Probing strongly hybrid nuclear-electronic states in a model quantum ferromagnet

TL;DR

This study provides direct evidence of strongly hybridized nuclear-electronic spin states in a quantum ferromagnet, using GHz magnetic resonance techniques to explore their behavior across the phase diagram.

Contribution

It demonstrates a novel experimental approach to probe hybrid nuclear-electronic states in magnetic materials, validated by mean-field theoretical calculations.

Findings

Successful detection of hybridized states via magnetic resonance.

Comprehensive mapping of the phase diagram with theoretical agreement.
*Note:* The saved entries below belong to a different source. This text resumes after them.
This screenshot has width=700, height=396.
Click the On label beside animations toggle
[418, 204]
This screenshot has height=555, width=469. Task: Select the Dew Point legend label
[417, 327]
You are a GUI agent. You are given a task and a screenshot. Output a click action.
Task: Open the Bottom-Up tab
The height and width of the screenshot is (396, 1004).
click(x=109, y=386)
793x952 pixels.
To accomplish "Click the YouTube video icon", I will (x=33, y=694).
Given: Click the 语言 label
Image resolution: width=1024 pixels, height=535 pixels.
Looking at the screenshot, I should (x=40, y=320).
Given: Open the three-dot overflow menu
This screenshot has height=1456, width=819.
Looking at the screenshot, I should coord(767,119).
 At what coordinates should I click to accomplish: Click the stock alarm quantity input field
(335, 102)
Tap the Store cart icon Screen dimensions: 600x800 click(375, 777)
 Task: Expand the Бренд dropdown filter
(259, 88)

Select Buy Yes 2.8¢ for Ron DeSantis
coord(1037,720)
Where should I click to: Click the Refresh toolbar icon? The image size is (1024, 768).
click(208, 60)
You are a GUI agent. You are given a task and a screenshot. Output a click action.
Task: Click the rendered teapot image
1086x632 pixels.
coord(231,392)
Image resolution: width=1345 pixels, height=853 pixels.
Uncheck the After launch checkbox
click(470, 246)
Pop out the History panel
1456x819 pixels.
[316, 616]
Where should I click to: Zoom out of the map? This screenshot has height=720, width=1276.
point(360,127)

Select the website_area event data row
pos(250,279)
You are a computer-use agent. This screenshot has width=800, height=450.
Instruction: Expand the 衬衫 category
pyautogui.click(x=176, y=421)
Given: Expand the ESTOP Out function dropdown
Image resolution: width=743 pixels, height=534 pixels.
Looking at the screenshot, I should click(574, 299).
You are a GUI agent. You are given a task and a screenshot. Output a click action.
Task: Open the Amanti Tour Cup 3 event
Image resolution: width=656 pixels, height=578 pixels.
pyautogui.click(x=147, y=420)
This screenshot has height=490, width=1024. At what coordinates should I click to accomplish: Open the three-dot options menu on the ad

Method applicable to various rare-earth containing materials.

Abstract

We present direct local-probe evidence for strongly hybridized nuclear-electronic spin states of an Ising ferromagnet LiHoF$_4$ in a transverse magnetic field. The nuclear-electronic states are addressed via a magnetic resonance in the GHz frequency range using coplanar resonators and a vector network analyzer. The magnetic resonance spectrum is successfully traced over the entire field-temperature phase diagram, which is remarkably well reproduced by mean-field calculations. Our method can be directly applied to a broad class of materials containing rare-earth ions for probing the substantially mixed nature of the nuclear and electronic moments.